So, SIM (short for, of course, Simulation), is a mock up of a hospital with mannequins that blink and breath and have heart tones. So, pretty neat. What is not so neat is that the entire time you're "taking care" of the patient, who always has unexpected complications by the way, they're recording you and critiquing your every move.
So fine, why not? I'm a student and I should be challenged and critiqued. Better to kill a mannequin and learn my lesson than a real person and get sued and lose my license. So in theory, this SIM thing seems like a great idea that we should all be very excited about. Yeah.
But here's the deal. Simulation is not real. We know it's not real, the instructors know it's not real, and so every action we take in SIM, every decision is filtered through this realization that none of it is real. Adding to this realization is the fact that, though they mean well, the people in charge of creating these scenarios have not been practicing nurses in quite some time. They've never been doctors. They haven't even been patients, most likely, in a while. So here are people playing all these parts, the nurse (in that they are predicting what we should be doing), the doctor (on the phone when we call for orders) and the patient (the voice behind the mannequin) when in reality they've been none of these things for a quite some time, if ever.
This creates an environment where everything is exaggerated, just like things in a textbook are exaggerated from what they will be in real life. Any nurse will tell you that once you get out of nursing school you realize that you don't know anything and that there are two different realities: the way you were taught in school, the way it really is - the real world.
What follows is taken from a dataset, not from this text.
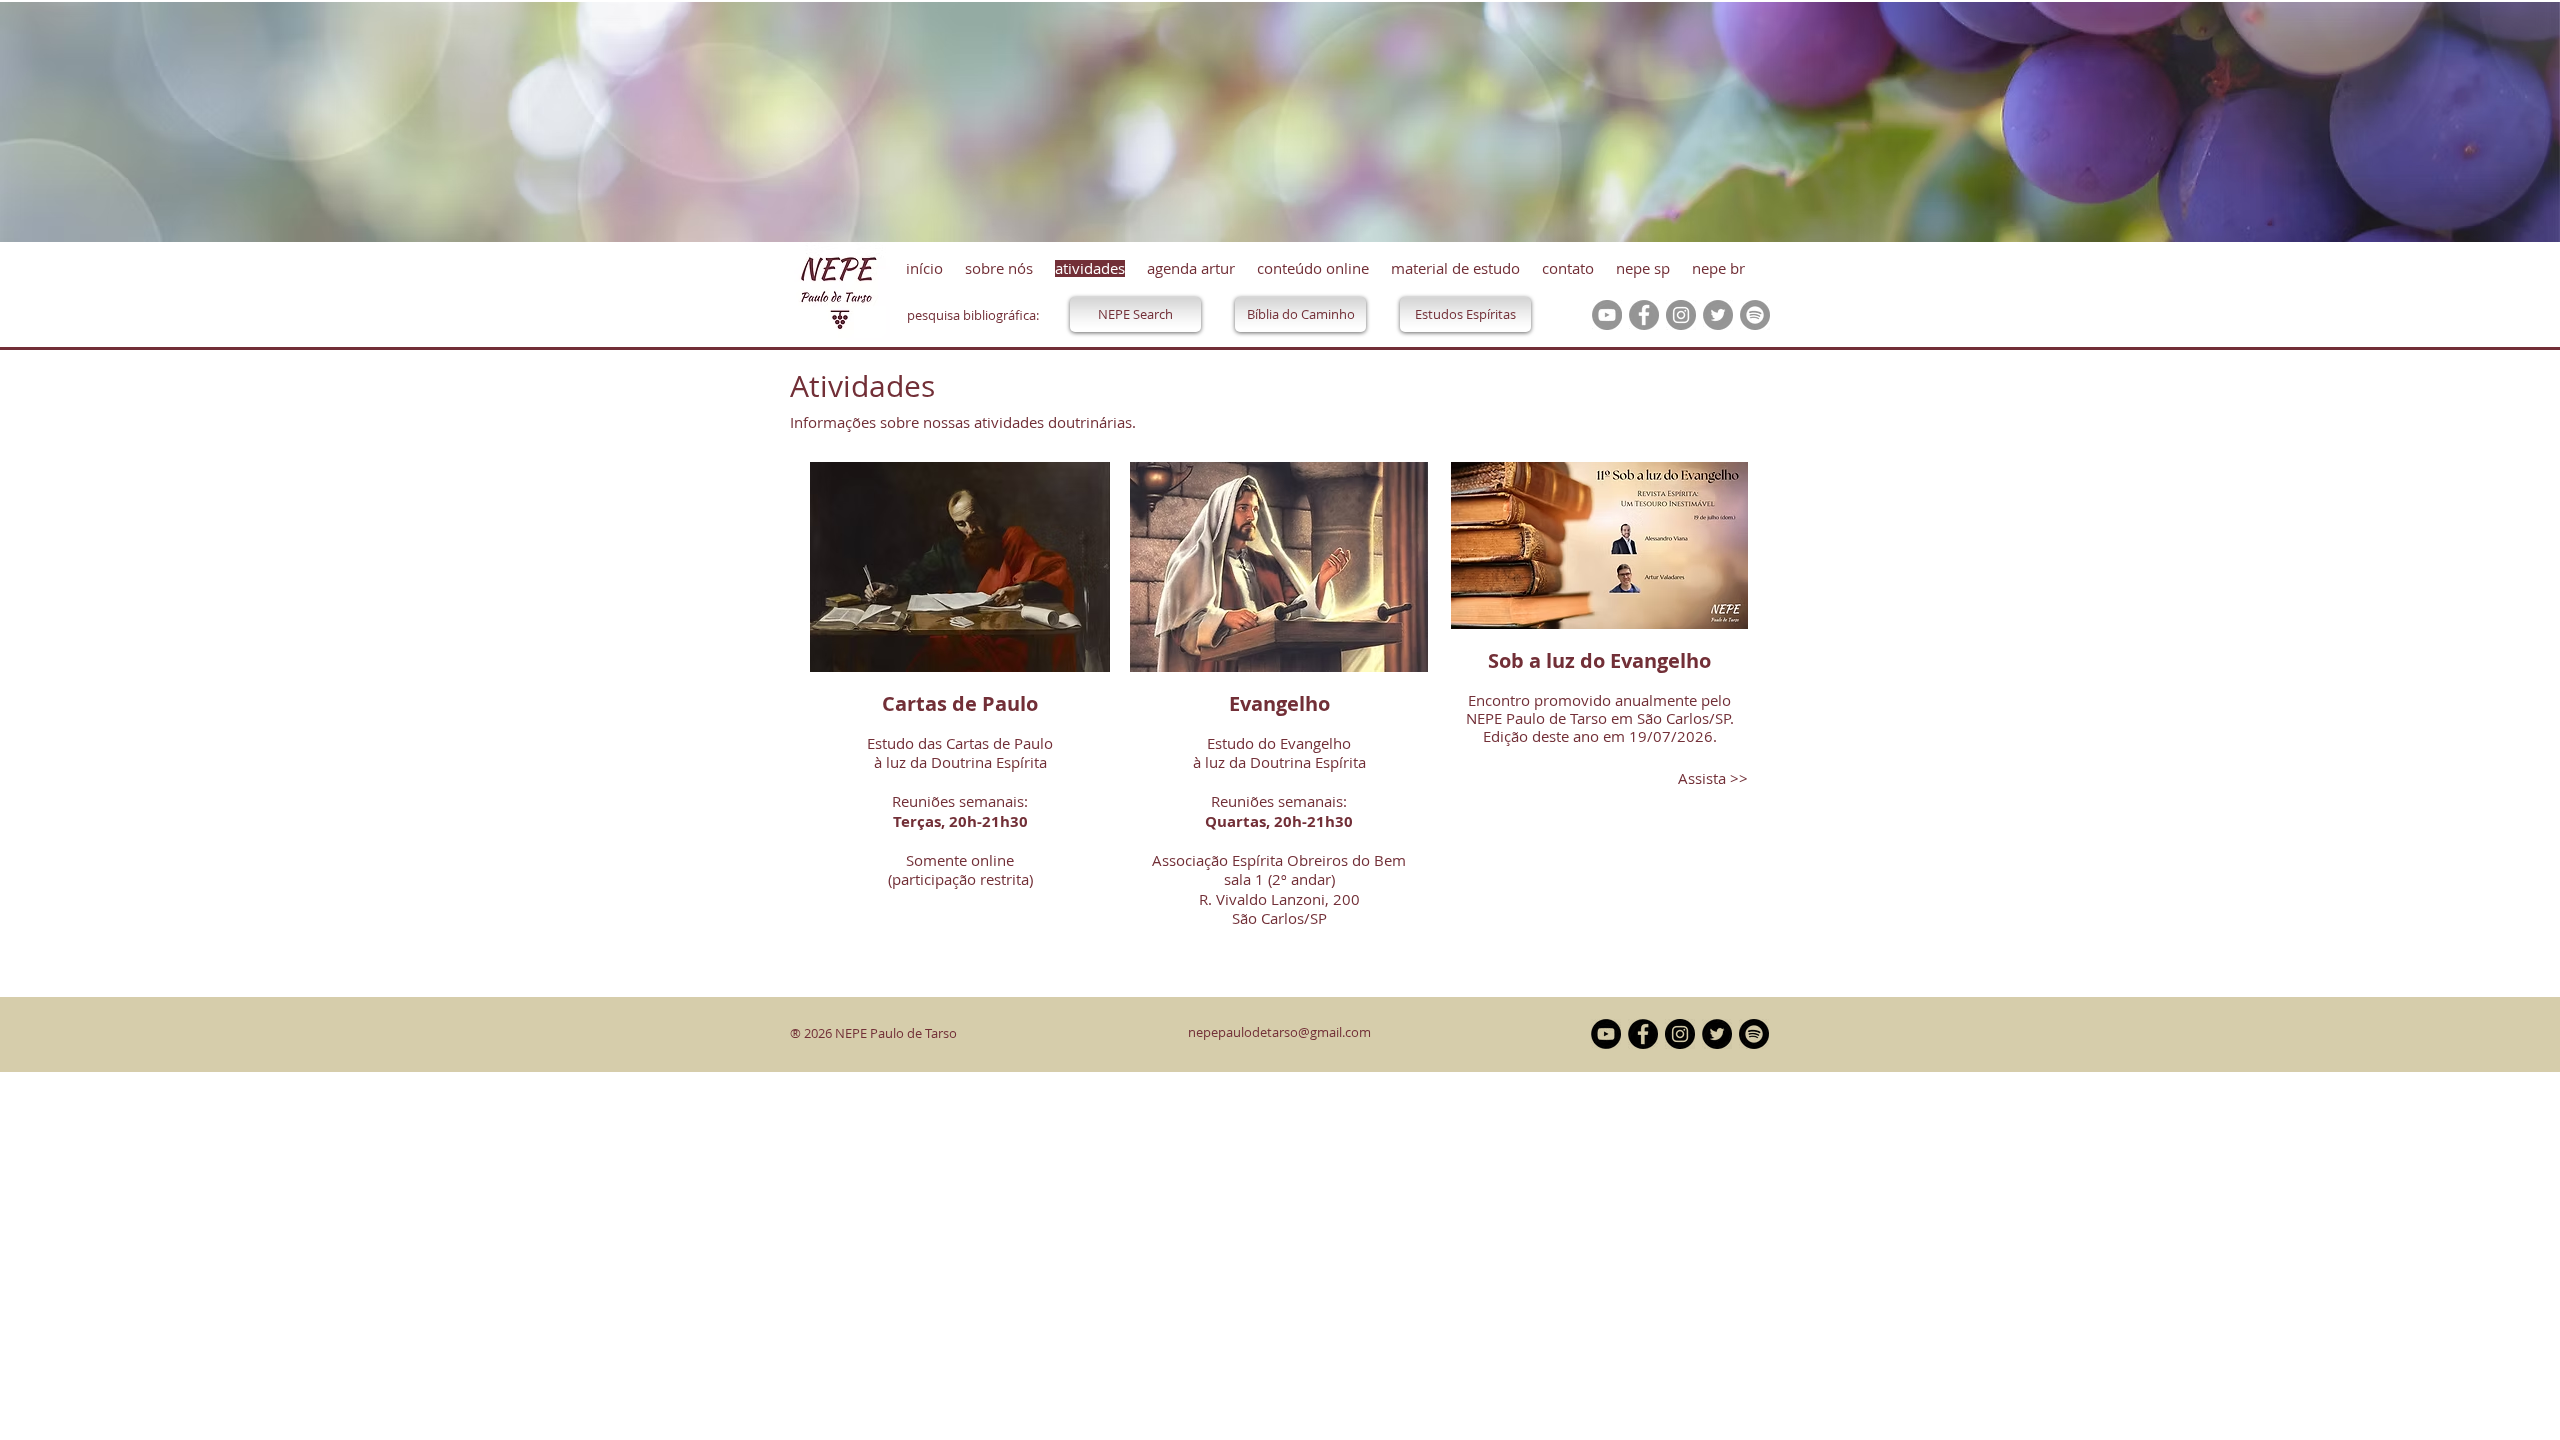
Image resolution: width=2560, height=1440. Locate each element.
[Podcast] (1755, 315)
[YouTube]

So you enter the Simulation with the full knowledge that you must now separate everything you know of the real world of nursing from what you know the instructors want to see you do during the SIM. This is confusing as crap. Add to that the fact that you're paired up with two to three other students who may or may not know what they're doing, then put the one who you're pretty sure doesn't know what she's doing in charge. Go.
For example, in this latest SIM we were nurses in an Emergency Department. A 2 month old is brought in with perioral cyanosis and no crying. The father has brought the baby from an urgent care, and somehow we have lab results that confirm the baby has RSV.
So here's how this SIM should have gone:
Baby comes in, blue in the face. Get the clothes off, listen to lung sound as another nurse suctions the nose and mouth and applies oxygen per nasal cannula. Get O2 sat, weigh the baby and get respirations and pulse rate and temperature. Call the doctor for Tylenol order to manage fever, educate the father about the disease and encourage him to hold the baby in an upright position to assist breathing and to calm baby. Monitor.
Here's how it went:
Baby comes in, we all stand there waiting for the primary nurse to delegate. She doesn't, so I grab the baby from dad and start getting respirations. They're fast, so I slap an oxygen mask on the kid since I can't find a nasal cannula. I go to pump the oxygen up to at least 5, but then the primary nurse tells me to start out at 1, and since I don't want to argue on camera, I do it. At this point the babies clothes are still on, and for some reason the kid gets weighed with all these clothes on. Well, that's not going to give us an accurate Tylenol dosing, so right there we've already potentially overdosed this baby.
Then we have one of the nurses call the doctor and ask for an order for Tylenol, which the doctor refuses to give until we have a blood pressure reading (a blood pressure on a 2 month old, by the way, is almost pointless. In fact, it is pointless unless the kid has a cardiac history, which this one doesn't). So now we have a feverish baby, fully clothes with an O2 sat at 88% and only 1L oxygen per mask! This kid is going to die, and there's nothing I can do about it because I'm so frustrated with everything that I can hardly speak without spitting.
Respiratory therapy gets called to administer an albuterol treatment so this kid can breath, and when she gets there (it's one of the instructors), she spends five minutes introducing herself to the dad and listening to the baby's lungs (which we've already done like six times by this point). This kid is blue in the face and she's taking her sweet time about it. Really?
Simulation basically ends due to time restraints, but we pretty much know that we've either killed this baby or given it permanent brain damage. All because we can't communicate in this environment where we know every decision is being watched, the actions taken by the instructors are unrealistic and the patient is plastic. It's just hard to take it seriously.
Then we go to post-conference where we watch ourselves acting like idiots while this baby is basically suffocating. Plus I look horrible on camera, due in part to terrible lighting and in part because I just look horrible and often slouch. Excellent.
Here's the takeaway, I suppose: SIM is not very good at representing a believable scenario that will ever be duplicated in real life. It is, however, a good practice in working through stressful and frustrating situations without completely losing it, which will come up again in real life for sure.
Clinicals, on the other hand, are a whole different story.